Undang-Undang Nomor 8 Tahun 1981 tentang KUHAP mengamanatkan bahwa penyidik harus bertindak obyektif dan profesional. Lalu, Pasal 19 ayat (1) Perkap No. 14 Tahun 2012 tentang Manajemen Penyidikan Polri menegaskan: “Penyidik wajib menjunjung tinggi hukum, kebenaran, keadilan, dan kepastian hukum.”

Kalau hukum perdata dipaksa jadi pidana, maka keadilan bisa mati di meja penyidik. Ironis sekali, hukum yang seharusnya menjadi pelindung rakyat, justru bisa berubah jadi alat tekanan.

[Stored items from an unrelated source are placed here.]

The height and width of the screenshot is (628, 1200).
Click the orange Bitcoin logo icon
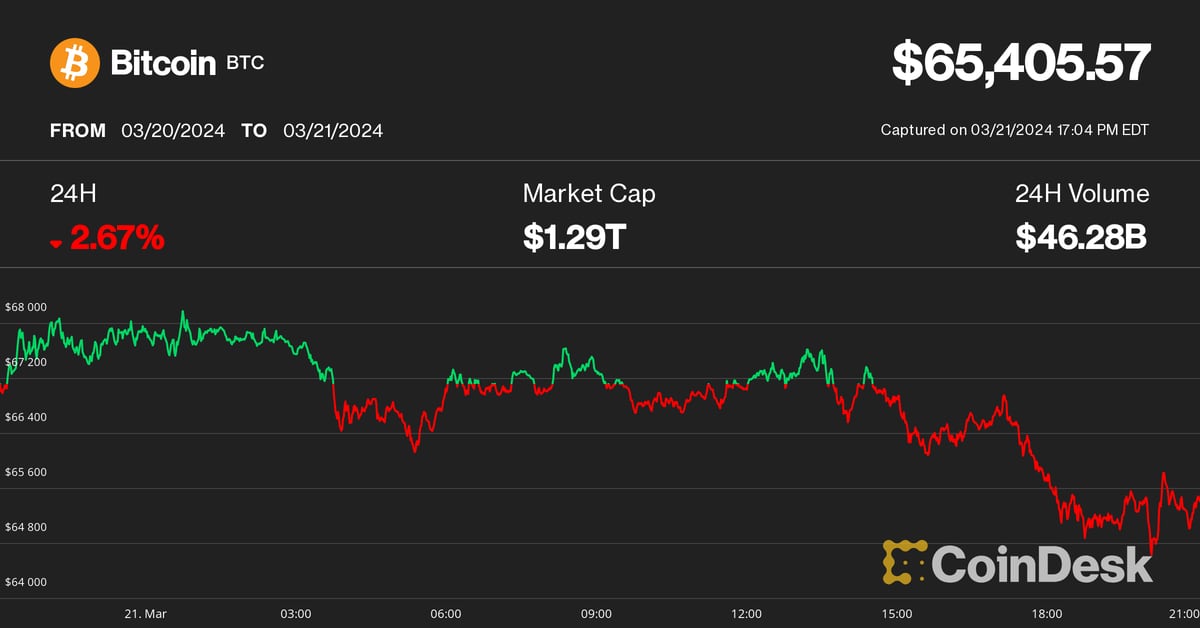[x=75, y=62]

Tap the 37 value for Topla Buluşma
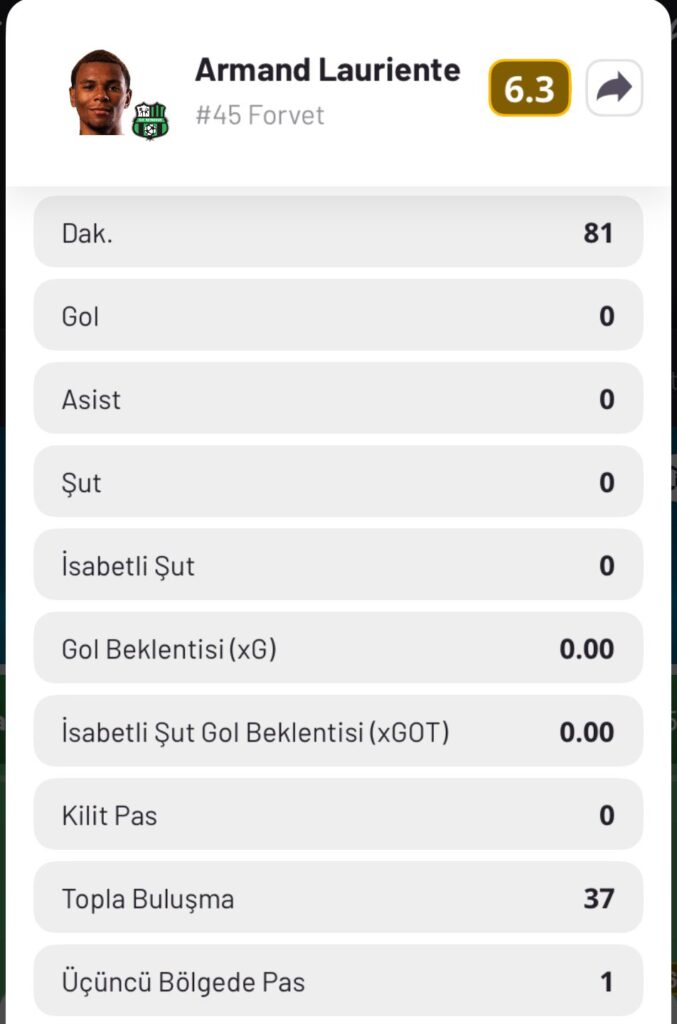598,898
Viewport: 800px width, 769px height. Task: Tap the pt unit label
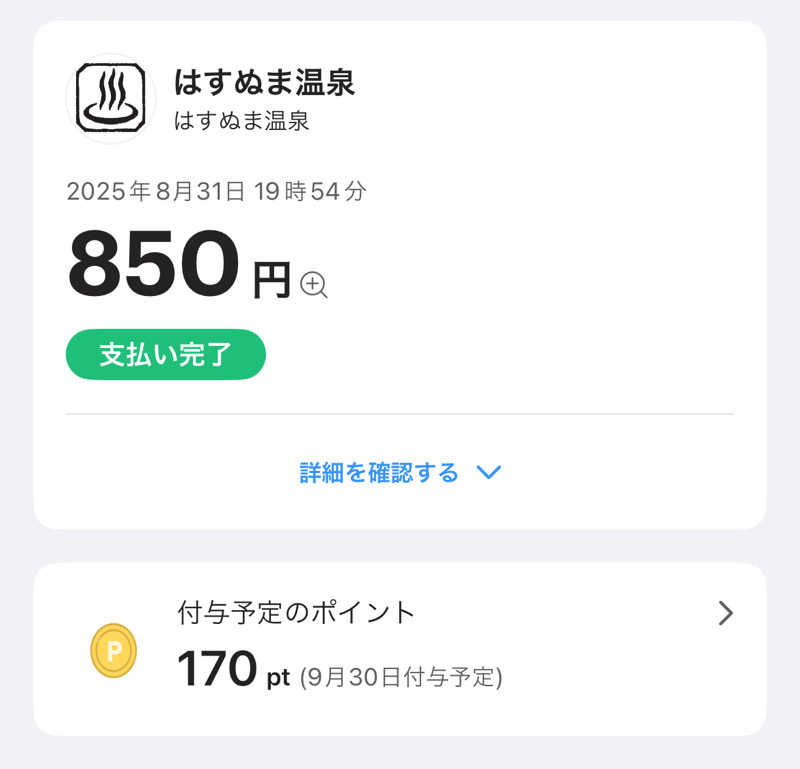click(278, 678)
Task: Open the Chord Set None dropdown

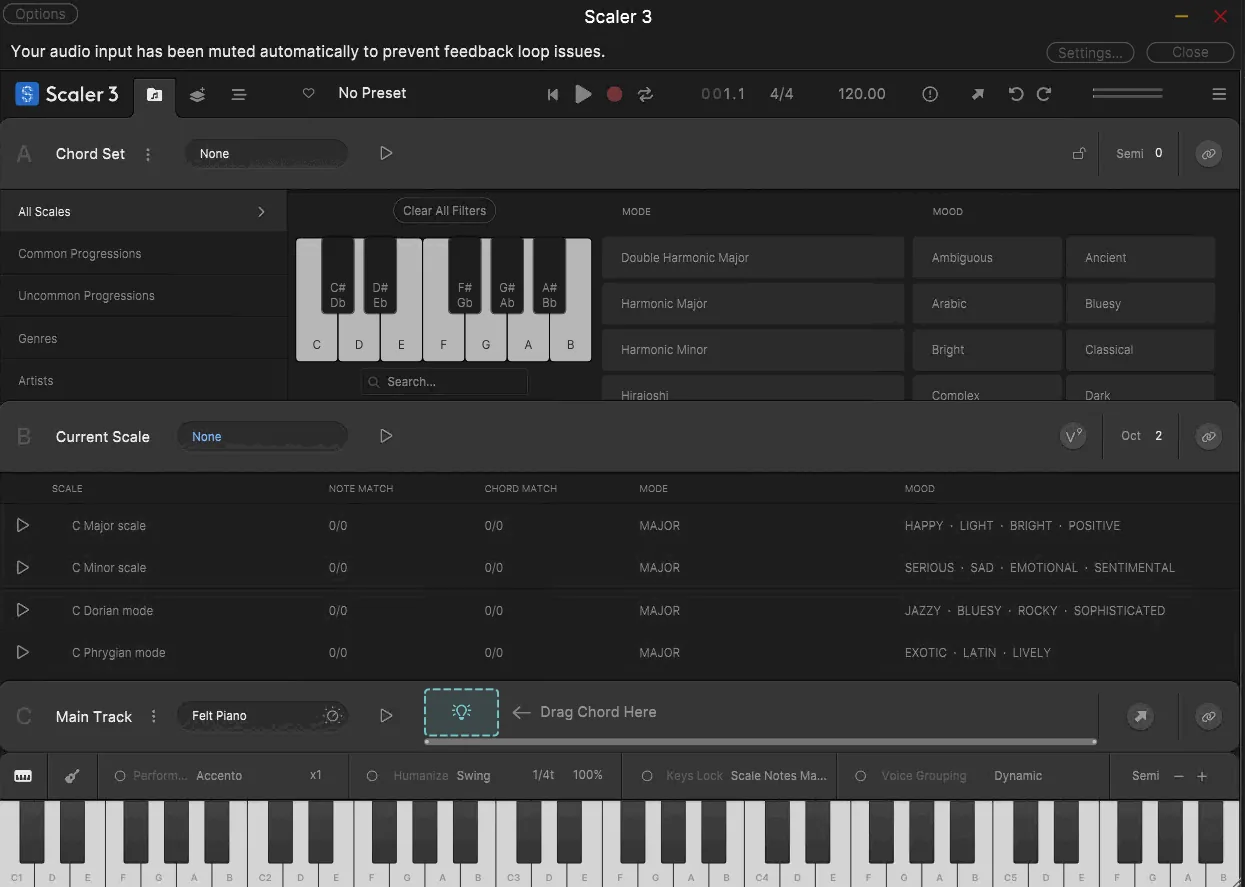Action: tap(266, 154)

Masyarakat tentu bertanya-tanya: apakah penyidik Unit 3 Polres Rembang benar-benar sedang menegakkan hukum, atau malah menegakkan pesanan?

⚖️ Dasar Hukum yang Dilanggar Jika Memaksakan Perdata Jadi Pidana:

1. Pasal 1 ayat (3) UUD 1945 – Indonesia adalah negara hukum, bukan negara kekuasaan.

2. Pasal 3 KUHAP – Peradilan harus dilaksanakan cepat, sederhana, dan biaya ringan, bukan dipaksakan ke jalur pidana bila bukan domainnya.

3. Pasal 19 Perkap No. 14 Tahun 2012 – Penyidik wajib obyektif, tidak boleh menyimpang dari ranah hukum yang semestinya.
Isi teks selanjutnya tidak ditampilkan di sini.